__TASK OBJECTIVE__
Reduce the material below to its lines containing "Events".

━━━━━ SUPPLIED DATA

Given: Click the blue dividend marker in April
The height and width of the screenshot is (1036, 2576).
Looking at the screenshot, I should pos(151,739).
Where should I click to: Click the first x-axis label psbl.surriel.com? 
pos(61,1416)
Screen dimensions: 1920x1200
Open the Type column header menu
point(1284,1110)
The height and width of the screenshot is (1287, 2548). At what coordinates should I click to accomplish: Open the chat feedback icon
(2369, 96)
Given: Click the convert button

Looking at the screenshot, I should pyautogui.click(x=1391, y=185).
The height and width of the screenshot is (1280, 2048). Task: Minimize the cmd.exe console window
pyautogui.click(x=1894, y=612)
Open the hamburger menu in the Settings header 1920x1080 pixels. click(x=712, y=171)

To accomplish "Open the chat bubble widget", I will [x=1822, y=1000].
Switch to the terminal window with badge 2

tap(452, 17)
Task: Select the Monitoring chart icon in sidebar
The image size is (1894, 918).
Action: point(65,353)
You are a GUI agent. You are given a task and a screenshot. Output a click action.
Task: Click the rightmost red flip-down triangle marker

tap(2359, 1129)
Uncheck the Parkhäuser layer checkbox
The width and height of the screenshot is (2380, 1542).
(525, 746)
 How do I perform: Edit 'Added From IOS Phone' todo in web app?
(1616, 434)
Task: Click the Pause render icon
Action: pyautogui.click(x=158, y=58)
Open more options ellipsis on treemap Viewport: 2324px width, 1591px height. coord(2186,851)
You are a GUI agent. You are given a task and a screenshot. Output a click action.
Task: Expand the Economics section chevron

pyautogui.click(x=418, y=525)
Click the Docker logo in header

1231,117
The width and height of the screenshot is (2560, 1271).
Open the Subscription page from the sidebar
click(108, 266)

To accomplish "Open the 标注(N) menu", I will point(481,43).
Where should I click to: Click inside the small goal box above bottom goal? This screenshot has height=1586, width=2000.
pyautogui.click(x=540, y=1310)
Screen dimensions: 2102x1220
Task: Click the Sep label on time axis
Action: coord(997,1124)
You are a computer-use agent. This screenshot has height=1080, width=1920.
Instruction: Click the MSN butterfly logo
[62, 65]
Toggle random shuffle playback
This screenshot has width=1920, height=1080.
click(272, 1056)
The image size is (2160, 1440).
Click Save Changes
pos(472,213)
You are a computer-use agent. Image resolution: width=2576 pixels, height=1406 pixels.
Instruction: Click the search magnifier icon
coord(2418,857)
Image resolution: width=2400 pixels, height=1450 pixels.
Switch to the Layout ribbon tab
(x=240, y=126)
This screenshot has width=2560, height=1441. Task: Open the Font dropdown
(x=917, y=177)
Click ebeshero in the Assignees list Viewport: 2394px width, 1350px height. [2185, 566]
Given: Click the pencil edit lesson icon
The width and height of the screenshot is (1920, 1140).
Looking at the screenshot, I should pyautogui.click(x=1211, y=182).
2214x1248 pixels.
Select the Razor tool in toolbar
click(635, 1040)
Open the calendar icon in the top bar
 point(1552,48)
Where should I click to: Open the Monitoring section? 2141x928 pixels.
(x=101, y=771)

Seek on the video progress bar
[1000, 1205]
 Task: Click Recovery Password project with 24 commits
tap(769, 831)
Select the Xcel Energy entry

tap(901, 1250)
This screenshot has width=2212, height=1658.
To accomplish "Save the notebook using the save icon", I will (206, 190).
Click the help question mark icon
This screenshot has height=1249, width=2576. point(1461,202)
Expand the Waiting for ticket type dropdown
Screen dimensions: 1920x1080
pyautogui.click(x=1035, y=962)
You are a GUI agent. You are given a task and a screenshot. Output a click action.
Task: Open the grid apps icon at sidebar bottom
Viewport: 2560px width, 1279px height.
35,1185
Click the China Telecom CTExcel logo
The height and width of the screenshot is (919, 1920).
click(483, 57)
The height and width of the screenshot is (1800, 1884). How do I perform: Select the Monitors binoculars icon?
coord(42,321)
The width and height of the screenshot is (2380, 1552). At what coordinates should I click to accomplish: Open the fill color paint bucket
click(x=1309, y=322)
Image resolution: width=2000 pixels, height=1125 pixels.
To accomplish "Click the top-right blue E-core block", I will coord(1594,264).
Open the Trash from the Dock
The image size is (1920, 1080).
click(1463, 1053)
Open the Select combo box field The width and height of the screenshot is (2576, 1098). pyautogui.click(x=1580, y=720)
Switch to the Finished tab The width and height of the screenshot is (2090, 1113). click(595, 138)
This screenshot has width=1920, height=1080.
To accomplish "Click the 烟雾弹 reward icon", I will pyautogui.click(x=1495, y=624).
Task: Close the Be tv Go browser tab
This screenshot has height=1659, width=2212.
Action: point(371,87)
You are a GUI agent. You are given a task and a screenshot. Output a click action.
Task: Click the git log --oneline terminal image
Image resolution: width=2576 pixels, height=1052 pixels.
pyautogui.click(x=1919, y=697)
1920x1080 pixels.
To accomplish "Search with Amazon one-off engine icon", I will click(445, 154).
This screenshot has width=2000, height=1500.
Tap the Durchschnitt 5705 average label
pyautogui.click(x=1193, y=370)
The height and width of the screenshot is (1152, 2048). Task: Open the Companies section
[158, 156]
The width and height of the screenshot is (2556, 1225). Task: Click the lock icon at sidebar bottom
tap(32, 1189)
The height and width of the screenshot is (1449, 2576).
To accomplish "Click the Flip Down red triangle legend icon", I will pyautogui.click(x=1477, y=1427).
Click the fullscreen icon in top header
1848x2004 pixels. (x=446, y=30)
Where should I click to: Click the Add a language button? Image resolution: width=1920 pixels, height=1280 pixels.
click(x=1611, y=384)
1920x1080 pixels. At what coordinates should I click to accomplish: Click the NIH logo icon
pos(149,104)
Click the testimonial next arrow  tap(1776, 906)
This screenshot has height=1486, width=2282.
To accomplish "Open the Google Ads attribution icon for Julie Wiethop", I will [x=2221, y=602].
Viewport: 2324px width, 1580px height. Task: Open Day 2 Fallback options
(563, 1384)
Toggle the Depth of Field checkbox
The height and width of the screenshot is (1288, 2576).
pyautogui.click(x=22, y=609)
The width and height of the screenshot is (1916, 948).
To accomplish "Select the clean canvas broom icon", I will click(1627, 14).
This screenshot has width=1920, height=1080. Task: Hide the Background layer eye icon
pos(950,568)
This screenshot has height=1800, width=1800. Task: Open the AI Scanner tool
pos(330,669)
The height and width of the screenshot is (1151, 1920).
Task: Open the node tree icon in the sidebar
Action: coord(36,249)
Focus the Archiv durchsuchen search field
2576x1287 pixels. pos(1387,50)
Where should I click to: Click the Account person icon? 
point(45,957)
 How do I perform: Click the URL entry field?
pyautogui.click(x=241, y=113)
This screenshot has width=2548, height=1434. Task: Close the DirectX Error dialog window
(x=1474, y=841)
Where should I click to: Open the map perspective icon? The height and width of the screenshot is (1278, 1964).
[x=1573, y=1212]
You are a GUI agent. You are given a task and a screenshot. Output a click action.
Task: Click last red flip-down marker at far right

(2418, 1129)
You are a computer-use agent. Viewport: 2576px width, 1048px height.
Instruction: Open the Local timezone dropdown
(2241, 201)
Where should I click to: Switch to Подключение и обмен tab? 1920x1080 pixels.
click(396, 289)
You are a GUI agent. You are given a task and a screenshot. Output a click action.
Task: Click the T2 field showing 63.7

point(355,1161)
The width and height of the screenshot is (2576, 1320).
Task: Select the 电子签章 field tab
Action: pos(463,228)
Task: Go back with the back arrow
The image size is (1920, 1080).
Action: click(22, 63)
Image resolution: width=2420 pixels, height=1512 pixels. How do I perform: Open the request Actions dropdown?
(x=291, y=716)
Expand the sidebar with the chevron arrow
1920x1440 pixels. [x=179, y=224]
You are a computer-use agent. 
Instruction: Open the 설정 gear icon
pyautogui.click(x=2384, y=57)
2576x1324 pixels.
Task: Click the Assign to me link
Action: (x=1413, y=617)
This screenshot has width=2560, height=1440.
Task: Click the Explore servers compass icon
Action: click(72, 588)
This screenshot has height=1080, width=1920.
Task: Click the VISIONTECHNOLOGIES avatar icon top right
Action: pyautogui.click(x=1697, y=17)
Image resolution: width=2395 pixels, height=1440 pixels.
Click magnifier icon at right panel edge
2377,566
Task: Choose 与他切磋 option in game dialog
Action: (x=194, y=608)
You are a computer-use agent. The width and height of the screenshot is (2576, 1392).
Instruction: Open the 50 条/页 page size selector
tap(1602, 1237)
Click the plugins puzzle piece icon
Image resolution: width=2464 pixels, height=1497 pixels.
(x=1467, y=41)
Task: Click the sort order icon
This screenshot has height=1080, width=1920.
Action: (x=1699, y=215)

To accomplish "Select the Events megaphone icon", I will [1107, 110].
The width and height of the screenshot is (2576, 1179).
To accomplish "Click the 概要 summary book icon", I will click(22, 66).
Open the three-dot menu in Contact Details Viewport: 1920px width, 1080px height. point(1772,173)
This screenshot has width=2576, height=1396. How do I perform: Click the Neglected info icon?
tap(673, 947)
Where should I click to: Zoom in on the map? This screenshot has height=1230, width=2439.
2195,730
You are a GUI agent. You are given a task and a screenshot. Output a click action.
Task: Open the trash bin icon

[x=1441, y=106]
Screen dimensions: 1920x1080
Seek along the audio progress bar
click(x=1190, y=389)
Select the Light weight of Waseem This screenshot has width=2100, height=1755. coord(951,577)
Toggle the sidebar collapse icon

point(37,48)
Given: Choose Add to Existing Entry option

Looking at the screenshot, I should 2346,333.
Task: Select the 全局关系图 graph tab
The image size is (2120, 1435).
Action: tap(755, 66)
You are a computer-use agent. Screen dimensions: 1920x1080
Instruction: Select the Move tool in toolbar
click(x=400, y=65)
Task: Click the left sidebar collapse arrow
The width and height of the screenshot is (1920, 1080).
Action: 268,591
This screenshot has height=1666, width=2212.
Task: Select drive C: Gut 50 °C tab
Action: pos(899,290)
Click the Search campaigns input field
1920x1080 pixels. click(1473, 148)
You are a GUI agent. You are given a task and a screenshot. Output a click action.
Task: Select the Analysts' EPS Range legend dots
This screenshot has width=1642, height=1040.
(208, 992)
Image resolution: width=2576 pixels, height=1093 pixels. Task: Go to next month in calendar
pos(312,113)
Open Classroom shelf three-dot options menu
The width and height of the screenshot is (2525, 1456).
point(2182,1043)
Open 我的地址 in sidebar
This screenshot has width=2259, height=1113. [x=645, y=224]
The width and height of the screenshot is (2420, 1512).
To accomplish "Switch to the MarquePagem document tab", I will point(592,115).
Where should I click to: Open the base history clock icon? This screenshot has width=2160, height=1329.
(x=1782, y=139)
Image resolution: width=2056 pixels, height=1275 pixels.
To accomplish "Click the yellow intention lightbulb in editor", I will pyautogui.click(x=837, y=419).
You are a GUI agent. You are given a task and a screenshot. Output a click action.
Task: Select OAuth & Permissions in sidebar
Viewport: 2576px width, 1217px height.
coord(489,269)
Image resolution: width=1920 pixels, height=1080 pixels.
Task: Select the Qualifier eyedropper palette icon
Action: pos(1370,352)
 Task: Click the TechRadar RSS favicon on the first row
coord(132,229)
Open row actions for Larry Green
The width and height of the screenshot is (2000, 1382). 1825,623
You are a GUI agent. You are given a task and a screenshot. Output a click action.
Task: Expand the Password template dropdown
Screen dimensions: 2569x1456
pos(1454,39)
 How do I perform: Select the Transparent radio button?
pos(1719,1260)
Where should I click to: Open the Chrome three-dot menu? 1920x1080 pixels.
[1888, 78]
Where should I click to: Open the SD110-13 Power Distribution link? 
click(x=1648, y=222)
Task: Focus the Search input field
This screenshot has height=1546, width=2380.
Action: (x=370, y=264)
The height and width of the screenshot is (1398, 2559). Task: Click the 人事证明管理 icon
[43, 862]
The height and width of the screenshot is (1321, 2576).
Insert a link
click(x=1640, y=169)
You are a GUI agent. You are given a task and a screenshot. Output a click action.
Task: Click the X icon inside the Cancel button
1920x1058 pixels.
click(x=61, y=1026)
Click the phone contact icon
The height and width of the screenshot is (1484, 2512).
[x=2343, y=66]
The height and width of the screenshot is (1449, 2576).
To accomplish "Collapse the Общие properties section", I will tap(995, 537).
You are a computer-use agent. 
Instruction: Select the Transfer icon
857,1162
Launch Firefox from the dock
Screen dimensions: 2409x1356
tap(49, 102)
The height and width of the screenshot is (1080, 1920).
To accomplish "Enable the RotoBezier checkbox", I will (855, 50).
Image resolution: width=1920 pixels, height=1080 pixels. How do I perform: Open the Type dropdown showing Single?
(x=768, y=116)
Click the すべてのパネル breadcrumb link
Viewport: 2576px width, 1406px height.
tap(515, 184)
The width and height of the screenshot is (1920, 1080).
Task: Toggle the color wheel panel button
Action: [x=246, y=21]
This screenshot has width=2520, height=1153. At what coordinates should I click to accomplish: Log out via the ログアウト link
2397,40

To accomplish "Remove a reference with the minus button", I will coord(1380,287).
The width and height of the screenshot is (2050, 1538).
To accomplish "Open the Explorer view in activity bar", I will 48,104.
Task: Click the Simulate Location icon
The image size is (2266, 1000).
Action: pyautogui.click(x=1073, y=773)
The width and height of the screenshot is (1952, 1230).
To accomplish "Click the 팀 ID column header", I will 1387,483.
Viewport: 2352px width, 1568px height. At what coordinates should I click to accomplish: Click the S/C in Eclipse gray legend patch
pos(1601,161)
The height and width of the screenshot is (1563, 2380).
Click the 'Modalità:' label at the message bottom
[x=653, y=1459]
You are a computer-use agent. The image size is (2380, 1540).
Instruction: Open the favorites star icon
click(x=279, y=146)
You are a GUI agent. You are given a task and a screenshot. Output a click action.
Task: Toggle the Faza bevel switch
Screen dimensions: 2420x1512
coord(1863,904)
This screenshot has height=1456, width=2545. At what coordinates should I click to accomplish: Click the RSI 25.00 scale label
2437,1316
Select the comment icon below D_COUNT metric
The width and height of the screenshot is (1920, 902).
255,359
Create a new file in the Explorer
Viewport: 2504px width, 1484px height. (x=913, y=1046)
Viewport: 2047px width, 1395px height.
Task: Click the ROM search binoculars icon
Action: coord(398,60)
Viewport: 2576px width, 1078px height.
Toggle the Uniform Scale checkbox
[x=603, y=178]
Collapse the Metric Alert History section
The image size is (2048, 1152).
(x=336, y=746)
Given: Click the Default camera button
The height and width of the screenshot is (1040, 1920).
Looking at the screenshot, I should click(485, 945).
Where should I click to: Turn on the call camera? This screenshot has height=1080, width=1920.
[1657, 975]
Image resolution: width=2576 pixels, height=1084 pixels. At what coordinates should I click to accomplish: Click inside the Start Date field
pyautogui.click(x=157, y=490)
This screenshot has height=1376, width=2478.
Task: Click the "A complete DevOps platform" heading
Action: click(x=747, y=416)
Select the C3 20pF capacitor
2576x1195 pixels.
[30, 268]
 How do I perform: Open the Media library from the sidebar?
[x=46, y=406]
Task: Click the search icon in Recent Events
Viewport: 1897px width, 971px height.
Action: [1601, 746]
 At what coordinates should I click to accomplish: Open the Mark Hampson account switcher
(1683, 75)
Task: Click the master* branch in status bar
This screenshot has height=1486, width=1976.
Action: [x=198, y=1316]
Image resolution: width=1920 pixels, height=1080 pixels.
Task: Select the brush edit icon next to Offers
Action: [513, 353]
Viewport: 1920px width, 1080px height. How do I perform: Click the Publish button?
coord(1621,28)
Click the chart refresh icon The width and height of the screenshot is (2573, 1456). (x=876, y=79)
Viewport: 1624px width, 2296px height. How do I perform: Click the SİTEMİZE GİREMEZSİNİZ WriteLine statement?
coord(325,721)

━━━━━━━━━━

__SOLVED EXERCISE__
To accomplish "Select the Events megaphone icon", I will [1107, 110].
Task: Click the search icon in Recent Events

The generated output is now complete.